- Leader: Tim Healy
- Founded: 1895
- Dissolved: 1906
- Split from: Irish National Federation
- Merged into: All-for-Ireland League
- Ideology: Irish nationalism Religious conservatism Anti-Parnellite
- Political position: Right-wing

= Healyite Nationalist =

Tim Healy, c. 1915

In Irish politics of the 1890s and 1900s, the Healyite Nationalists (sometimes also known as Independent Nationalists) were Irish nationalist politicians who supported Tim Healy MP.

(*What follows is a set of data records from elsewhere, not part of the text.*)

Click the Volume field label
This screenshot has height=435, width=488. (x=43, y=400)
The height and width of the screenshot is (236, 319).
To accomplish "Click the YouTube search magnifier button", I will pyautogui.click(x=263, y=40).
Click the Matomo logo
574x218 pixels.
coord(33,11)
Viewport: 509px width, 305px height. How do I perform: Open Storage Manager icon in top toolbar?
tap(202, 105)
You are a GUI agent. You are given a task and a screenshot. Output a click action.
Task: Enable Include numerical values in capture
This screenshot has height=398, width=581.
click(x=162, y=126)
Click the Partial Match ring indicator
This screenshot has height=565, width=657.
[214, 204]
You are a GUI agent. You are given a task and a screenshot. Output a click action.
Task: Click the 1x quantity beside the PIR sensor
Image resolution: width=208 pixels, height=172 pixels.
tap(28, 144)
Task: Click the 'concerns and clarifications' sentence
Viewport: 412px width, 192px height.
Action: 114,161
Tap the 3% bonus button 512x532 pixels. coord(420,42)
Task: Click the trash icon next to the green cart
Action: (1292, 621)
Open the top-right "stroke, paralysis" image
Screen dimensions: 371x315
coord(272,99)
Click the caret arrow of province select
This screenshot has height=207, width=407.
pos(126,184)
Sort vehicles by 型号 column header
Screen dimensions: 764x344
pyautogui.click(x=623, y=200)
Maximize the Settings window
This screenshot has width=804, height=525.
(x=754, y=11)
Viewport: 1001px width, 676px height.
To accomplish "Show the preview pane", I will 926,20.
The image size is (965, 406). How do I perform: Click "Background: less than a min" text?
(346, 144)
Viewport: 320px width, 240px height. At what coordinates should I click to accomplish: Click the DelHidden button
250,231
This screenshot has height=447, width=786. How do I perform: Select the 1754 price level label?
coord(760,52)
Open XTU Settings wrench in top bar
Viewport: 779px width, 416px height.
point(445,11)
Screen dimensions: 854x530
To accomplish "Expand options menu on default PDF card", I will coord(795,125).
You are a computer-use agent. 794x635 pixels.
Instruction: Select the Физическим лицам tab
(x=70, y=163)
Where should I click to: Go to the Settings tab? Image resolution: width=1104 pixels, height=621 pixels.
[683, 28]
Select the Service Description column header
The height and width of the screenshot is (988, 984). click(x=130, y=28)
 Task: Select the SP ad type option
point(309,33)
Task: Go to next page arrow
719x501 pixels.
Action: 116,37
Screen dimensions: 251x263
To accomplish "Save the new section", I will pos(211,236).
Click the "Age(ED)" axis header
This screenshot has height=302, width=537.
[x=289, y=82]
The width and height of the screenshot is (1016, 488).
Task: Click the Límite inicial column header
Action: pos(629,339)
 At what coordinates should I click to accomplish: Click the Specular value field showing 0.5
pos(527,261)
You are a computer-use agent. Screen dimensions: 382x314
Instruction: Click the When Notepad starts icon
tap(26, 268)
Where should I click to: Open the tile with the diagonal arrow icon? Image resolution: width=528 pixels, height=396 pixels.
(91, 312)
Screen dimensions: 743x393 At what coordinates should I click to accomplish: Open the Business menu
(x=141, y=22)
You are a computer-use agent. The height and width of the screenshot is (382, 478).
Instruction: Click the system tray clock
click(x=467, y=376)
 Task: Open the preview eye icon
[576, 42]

Healy was the most outspoken member of the Anti-Parnellite majority in the Irish Parliamentary Party. In the years following the revelation of the O'Shea scandal in 1890 he became estranged from the movement, setting up his own personal organisation as Member of parliament (MP) for North Louth in 1892, together with five fellow MPs, under the name "People's Rights Association". It was dubbed the 'clerical' party due to Healy's closeness to his clerical ally Cardinal Michael Logue.

The parliamentary election results in Ireland at the 1895 general election show eight Healyite Nationalist MPs returned to the House of Commons of the United Kingdom. These, apart from Tim Healy, included James Gibney, Maurice Healy, Arthur O'Connor and Timothy Daniel Sullivan.

At the next general election, in 1900, Healyites stood in sixteen constituencies. Six were elected: John Campbell (South Armagh), John Hammond (Carlow County), Peter Ffrench (South Wexford), James Laurence Carew (South Meath), Tim Healy (North Louth) and Patrick Kennedy (North Westmeath). One of those who failed to be elected was William Martin Murphy, a close associate of Healy.

Finally, at the general election of 1906, this number fell to one, Tim Healy himself, who later associated himself with the All-for-Ireland League.